PROVIDED ENTRIES:
┌────────
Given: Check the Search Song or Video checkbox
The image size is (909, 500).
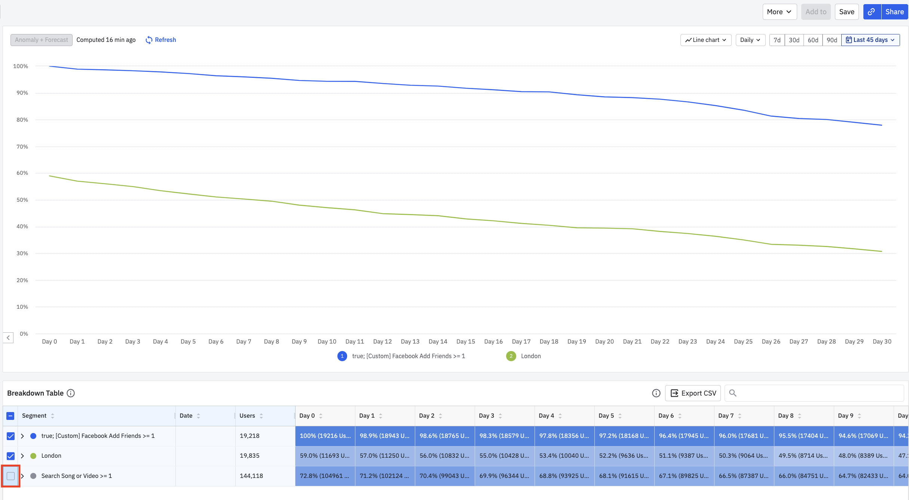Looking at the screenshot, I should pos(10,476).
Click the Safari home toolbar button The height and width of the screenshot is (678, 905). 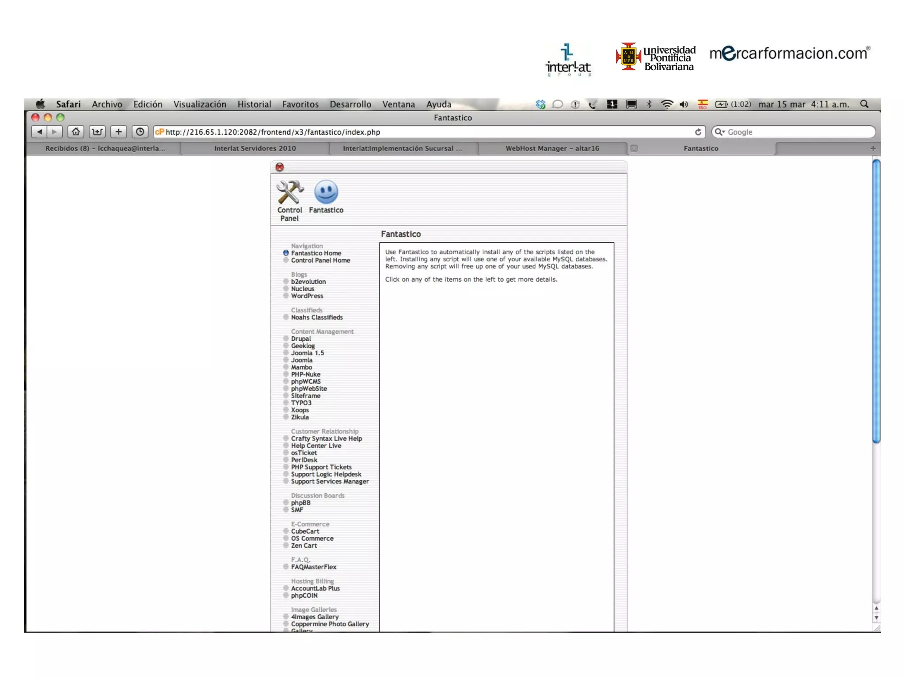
└────────
┌────────
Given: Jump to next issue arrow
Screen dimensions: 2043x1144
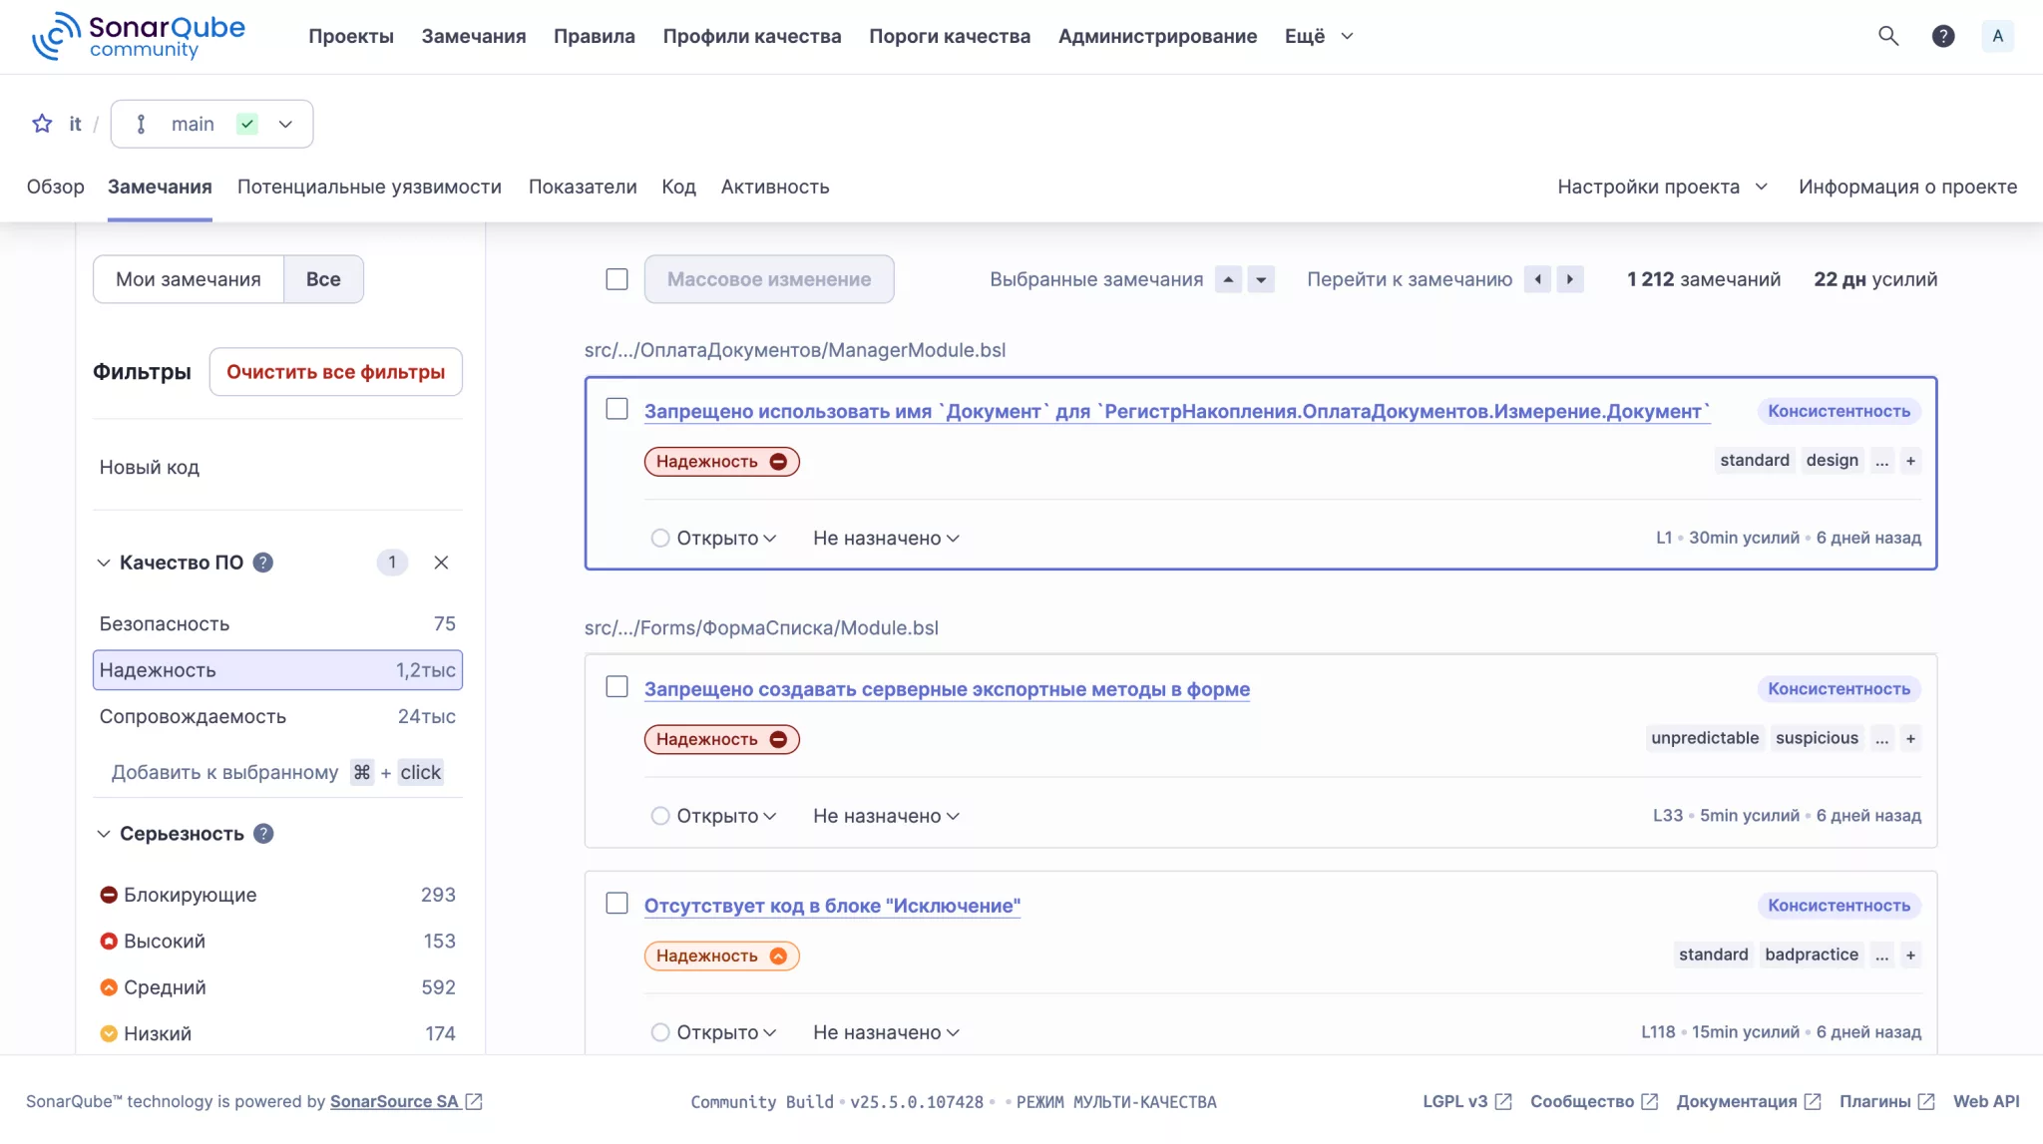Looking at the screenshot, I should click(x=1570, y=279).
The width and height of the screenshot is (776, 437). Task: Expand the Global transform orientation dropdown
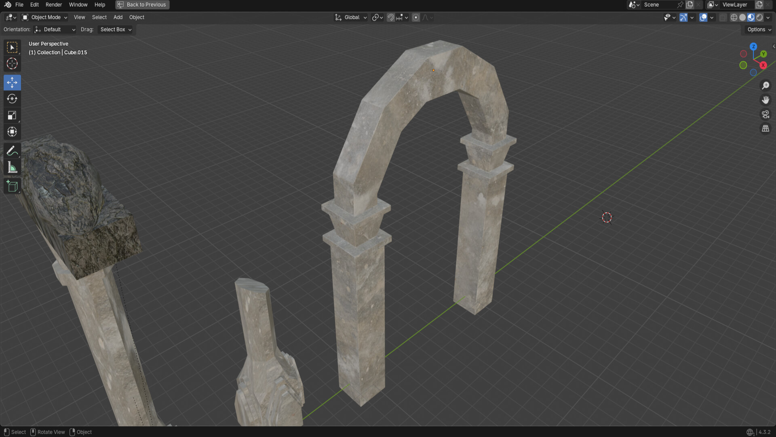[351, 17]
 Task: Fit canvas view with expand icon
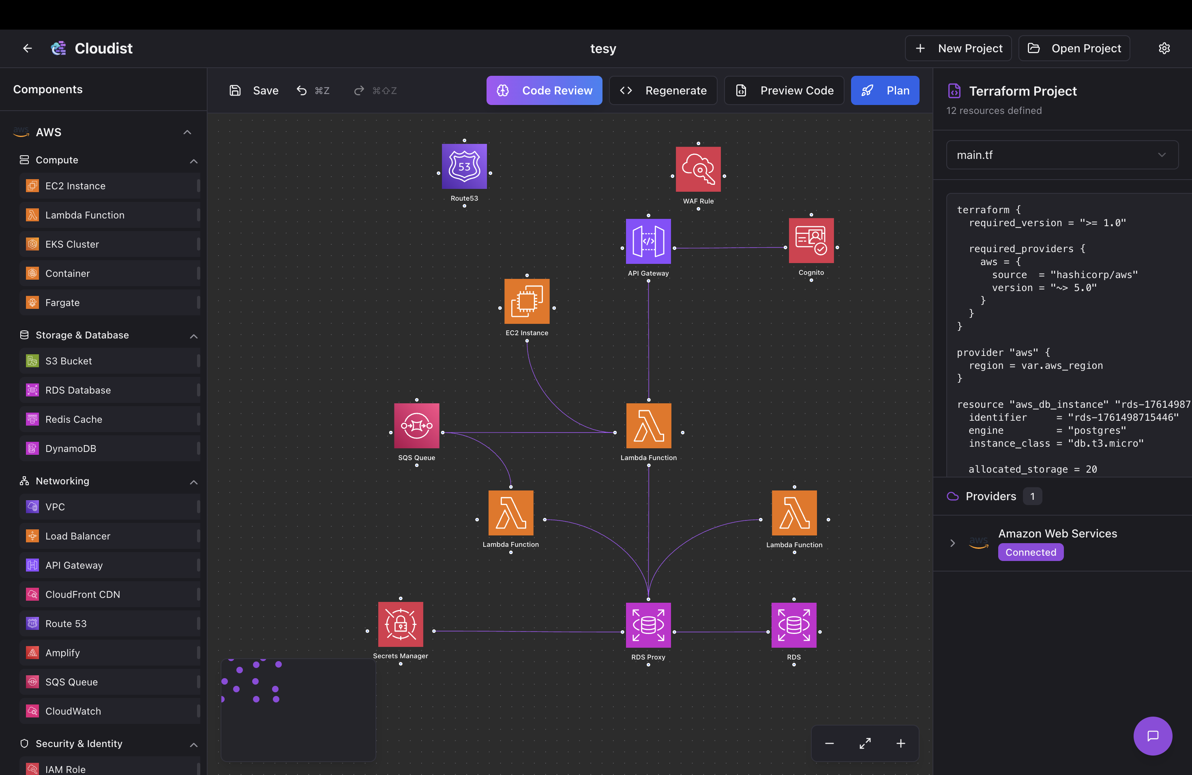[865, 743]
└────────
┌────────
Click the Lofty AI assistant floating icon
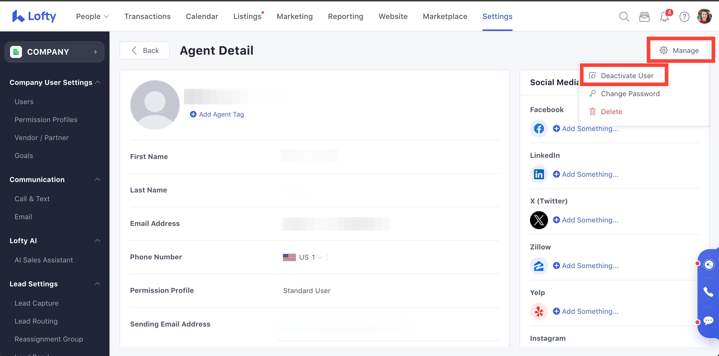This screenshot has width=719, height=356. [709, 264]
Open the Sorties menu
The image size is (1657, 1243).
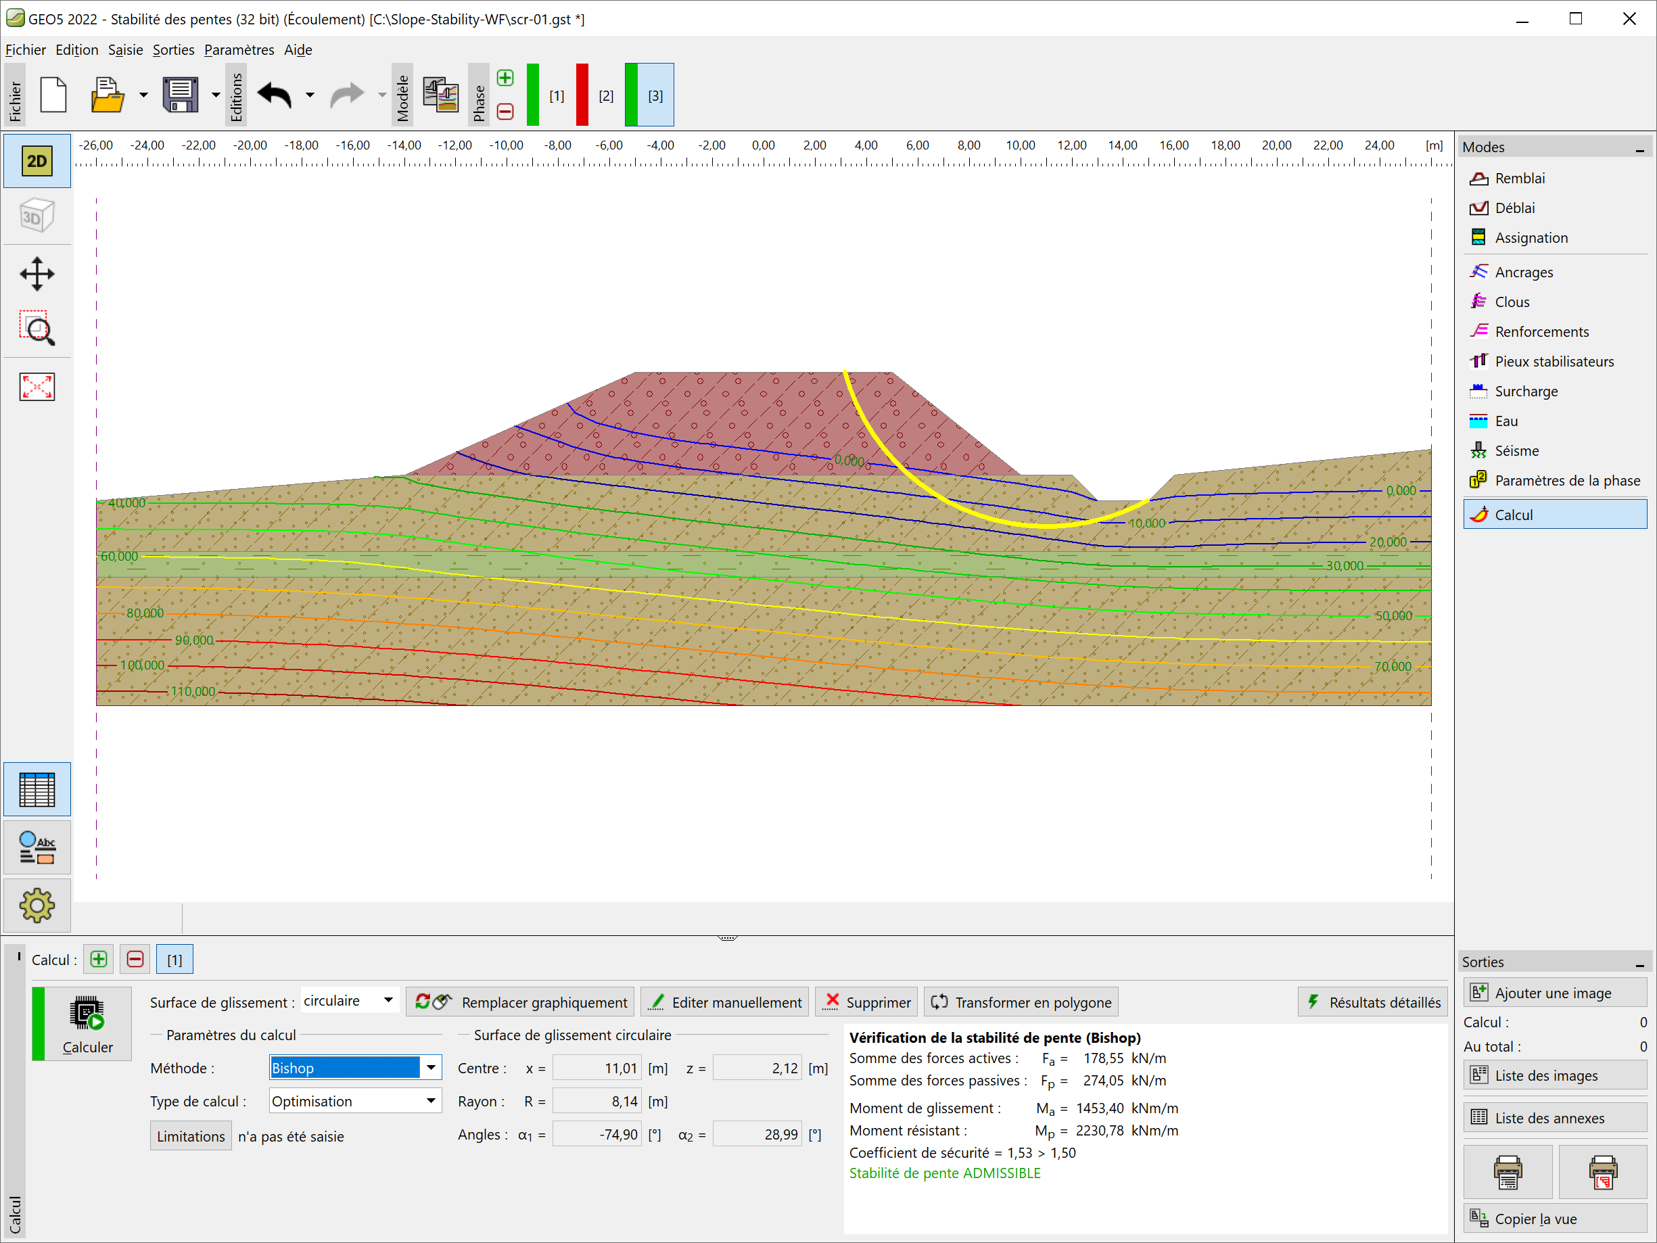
└────────
TRY IT: The required answer is a single number: how many lines above hold the string "Given".

RESULT BELOW: 2